The cafeteria was a pressure cooker nearing critical. The din felt forced, conversations clipped, eyes darting like startled birds. We huddled at our window table, the weak autumn sun offering no warmth. Sora pushed her karaage around, finally leaning in, voice a thread over the clatter.

"Haruki-kun…" She faltered, chewing her lip. "Hypothetically… what would you do? If… if you got sick? Like that sick? If the docs said… it was starting?"

The question landed like a lead weight. Riku froze mid-bite.
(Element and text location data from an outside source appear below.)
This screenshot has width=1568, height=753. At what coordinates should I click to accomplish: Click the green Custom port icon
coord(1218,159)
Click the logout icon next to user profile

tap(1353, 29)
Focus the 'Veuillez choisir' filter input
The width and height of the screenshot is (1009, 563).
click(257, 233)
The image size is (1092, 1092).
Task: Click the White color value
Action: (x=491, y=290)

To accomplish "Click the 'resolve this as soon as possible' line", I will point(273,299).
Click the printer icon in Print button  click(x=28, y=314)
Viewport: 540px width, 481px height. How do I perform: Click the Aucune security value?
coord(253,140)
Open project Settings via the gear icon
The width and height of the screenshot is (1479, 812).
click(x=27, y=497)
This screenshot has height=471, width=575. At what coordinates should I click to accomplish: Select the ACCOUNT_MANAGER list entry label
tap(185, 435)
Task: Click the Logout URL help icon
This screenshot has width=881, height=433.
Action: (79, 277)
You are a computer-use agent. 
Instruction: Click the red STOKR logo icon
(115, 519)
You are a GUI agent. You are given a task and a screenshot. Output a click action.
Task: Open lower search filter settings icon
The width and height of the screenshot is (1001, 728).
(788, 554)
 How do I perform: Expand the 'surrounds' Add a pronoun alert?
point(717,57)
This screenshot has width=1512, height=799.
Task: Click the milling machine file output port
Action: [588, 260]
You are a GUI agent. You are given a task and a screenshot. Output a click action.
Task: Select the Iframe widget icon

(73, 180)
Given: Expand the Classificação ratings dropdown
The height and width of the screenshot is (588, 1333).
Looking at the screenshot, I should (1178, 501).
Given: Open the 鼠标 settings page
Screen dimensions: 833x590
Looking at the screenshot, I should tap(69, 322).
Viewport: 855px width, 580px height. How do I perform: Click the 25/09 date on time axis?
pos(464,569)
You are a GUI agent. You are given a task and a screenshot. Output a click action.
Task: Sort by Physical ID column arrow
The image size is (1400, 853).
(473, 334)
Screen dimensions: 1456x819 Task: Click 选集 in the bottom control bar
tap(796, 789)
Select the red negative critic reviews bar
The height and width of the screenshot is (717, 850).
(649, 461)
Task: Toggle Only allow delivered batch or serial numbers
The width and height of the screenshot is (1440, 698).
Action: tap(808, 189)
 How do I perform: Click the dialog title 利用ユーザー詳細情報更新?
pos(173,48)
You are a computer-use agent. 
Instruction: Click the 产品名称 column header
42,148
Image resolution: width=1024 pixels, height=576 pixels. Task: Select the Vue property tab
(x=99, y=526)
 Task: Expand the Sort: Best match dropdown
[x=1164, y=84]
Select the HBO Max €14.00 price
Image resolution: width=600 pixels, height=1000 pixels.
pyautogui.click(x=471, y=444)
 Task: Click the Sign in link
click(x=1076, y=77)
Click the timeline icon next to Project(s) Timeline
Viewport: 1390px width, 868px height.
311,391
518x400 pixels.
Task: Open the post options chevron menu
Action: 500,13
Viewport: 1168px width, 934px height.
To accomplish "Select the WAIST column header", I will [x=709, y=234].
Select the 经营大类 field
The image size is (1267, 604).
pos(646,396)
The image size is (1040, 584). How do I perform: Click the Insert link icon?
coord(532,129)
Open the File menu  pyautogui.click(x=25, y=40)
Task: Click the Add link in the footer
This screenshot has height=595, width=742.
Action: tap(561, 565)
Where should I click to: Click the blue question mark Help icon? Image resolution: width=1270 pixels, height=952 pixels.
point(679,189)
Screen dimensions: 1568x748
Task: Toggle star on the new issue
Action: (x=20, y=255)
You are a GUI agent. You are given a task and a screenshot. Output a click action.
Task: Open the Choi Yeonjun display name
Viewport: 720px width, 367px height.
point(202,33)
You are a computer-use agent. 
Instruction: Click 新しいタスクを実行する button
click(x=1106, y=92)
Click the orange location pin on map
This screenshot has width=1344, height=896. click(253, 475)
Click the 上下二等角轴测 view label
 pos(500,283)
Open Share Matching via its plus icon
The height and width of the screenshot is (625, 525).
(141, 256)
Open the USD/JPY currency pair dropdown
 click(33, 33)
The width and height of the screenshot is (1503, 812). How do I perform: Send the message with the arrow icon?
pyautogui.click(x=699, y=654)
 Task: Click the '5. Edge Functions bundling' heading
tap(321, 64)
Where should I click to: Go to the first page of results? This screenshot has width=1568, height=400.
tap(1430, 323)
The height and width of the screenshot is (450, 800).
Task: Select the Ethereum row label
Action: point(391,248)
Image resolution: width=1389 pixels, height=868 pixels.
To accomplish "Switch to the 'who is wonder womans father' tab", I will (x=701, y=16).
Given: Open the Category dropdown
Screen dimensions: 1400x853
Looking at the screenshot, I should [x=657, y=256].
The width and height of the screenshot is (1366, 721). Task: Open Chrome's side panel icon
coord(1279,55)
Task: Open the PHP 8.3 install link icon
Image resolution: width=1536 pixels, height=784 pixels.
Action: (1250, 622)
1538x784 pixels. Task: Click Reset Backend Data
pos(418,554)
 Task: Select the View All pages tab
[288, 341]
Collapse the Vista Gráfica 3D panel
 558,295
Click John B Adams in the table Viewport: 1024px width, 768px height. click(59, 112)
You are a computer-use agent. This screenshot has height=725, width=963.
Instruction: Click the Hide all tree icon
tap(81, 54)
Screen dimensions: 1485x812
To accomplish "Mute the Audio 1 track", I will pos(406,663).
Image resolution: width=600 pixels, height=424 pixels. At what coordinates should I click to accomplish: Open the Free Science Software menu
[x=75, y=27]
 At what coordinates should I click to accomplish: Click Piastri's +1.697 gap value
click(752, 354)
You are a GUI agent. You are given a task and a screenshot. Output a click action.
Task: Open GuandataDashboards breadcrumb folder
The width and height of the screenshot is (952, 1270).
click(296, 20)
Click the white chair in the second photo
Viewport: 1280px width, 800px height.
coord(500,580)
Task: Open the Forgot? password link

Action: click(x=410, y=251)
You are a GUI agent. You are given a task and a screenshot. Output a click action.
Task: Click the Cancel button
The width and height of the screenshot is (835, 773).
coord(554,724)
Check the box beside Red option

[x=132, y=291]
Ren's gaze snapped to mine, sharp, protective.

"Do?" I echoed, voice distant. "About the sickness?"

"You know," Sora pressed, eyes wide with horrified fascination and empathetic dread. "If you woke up burning, aching everywhere… and you knew. Knew it wasn't flu. Knew it meant… weeks in some hospital cocoon… and coming out… her. Girl-Haruki."

The image was visceral, suffocating. Waking shivering yet burning, muscles screaming, a deep, wrong ache in the bones. The dawning horror as tests confirm. The isolation. The loss of control as sedation takes hold, the cocoon enveloping… the terrifying void within it. Waking to a foreign body, an alien voice, a reflection that steals your name. The sheer, gut-wrenching erasure.

"I…" Tongue thick, useless. "Run. Before the collapse. Vanish. Mountains. Off-grid. Never let them take me." The words tasted like betrayal and ash. Die as me, not what emerges.

Ren slammed his palm flat, trays rattling. "No one sees it coming, Sora!" Voice raw, frayed. "No warning label! No 'Emergence Imminent' sign! It's a fucking ambush! You get sick – deathly sick – and by the time they know, running's a joke. You're caged. Your body becomes a prison, then a… chrysalis for something else."

"Yeah," Riku added, bravado stripped, leaving hollow gravity. "Imagine. One day, you're you. Ball games, cramming, crushing. Next… fever spiking. Collapsing in the hall. Waking weeks later wrapped in that… gunk, feeling… hollow. Then they peel it off, and you see her in the mirror. Your life… friends… name… gone. Poof." He shivered.

Sora wrapped her arms tight, eyes glistening. "I think… I'd beg my parents to… let me go. Before the cocoon. I couldn't… face coming out different. Losing everything."

Silence. The hypothetical was a chasm beneath my feet. Ayato's empty desk wasn't tragedy; it was a roadmap to hell. The persistent chill in my bones, the strange tenderness beneath the bruise, the unnerving smoothness of my skin… were they stress? Or the first, insidious whispers of the sickness? The tremors before the collapse? The question screamed: Is it starting? Am I next?

The Festival posters screamed obscenely. 

AUDITIONS TOMORROW!

GHOSTS OF THE PAST AWAIT!

Forced cheer veneered over pervasive dread. Fun felt like dancing on graves. A collective, terrified breath held, waiting for the next collapse, the next void.

Walking back, feet dragged me past 2-C. Ayato Miyazaki's desk. Sunlight streamed onto vacancy, illuminating dust motes like lost souls. The phantom scent of graphite lingered. My hand rose unconsciously to my chest, where the strange tenderness pulsed faintly.

What did he feel when the fever hit? Did he know? Was he scared?

Is Ayato screaming inside that cocoon? Or is she… peacefully asleep, becoming?

*Or just… erased? A PH-1 code, a ghost story haunting River Valley's halls?*

I tore my gaze away, the coldness within expanding into a vast, dark void. Each step back to class carried the crushing weight: Ayato's empty desk wasn't just his end. It was a harbinger. The whispers following me weren't about a fight or a bruise. They were the countdown, the school wondering who would be next to sicken, collapse, vanish into the Ratio's silent cocoon.